Vulnerabilities that can only be triggered by an attacker running code on the host.
Vulnerabilities that require the Hyper-V VM to send network traffic to host listeners. For example, this includes, without limitation attacks against the hosts TCP, SMB or RPC stack. Attacks against the virtualized network stack (for example, this includes, without limitation VMSwitch) are in scope.
- Vulnerabilities in host network services may be evaluated under the Windows Insider Preview bounty program.
Vulnerabilities in Legacy Network Adapter (Generation 1) and Fibre Channel Adapter.
Vulnerabilities that can only be triggered when the guest is connected to via the RDP protocol. For example, this includes, without limitation RDP or Enhanced Session Mode.
- Vulnerabilities in RDP may be evaluated under the Windows Insider Preview bounty program.
Vulnerabilities in deprecated features. For example, this includes, without limitation, RemoteFX.
Vulnerabilities that cannot be triggered when Hyper-V is used to host traditional virtual machines (Generation 1 or 2) or Hyper-V isolation containers.
- Vulnerabilities that require Windows Sandbox may be evaluated under the Windows Insider Preview bounty program.
Vulnerabilities that require the following configuration changes to be made by a Hyper-V administrator:
- Enabling an undocumented feature or undocumented configuration. For example, this includes, without limitation enabling an experimental feature or using an undocumented configuration that intentionally puts the system in an insecure state.
- Enabling a feature/configuration that is only intended for out-of-scope scenarios.
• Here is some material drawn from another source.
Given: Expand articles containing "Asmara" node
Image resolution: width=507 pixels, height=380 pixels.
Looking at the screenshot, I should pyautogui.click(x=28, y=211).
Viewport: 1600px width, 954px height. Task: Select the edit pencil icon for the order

This includes, without limitation enabling a feature only intended for use with WDAG on a traditional VM.
Vulnerabilities based on third parties that do not demonstrate a qualifying security impact on the specified service, this includes this includes, without limitation Docker and Kubernetes.
Training, documentation, samples, and community forum sites related to Microsoft Hyper-V bounty program products and services are out-of-scope for bounty awards.

Microsoft reserves the right to reject any submission that we determine, at our sole discretion, falls into any of these categories of vulnerabilities even if otherwise eligible for a bounty.

ADDITIONAL INFORMATION

For additional information please see our FAQ.

REVISION HISTORY

May 31, 2017: Program Launch.
December 7, 2018: Revision History added.
January 22, 2019: Added Hyper-V isolation containers to the bounty scope.
March 15, 2019: Added examples to Tier 2 definition and specified third party code vulnerabilities as out-of-scope.
April 13, 2020: Removed Remotefx® from bounty scope.
February 23, 2021: Changed RCE vulnerabilities that only occur when all virtual processors are stopped to Tier 3 unless a working exploit is demonstrated.
November 8, 2021: Clarified in-scope products and clarified out-of-scope issues.
January 25, 2022: Consolidated Scope and Bounty Awards, and added researcher guidance.
June 11, 2025: Added details to the Bounty Program Awards section for submissions that rely on debugger intervention.
August 25, 2025: Updated Denial of Service and Information Disclosure requirements.
December 11, 2025: Updated hyperlinks and standardized language.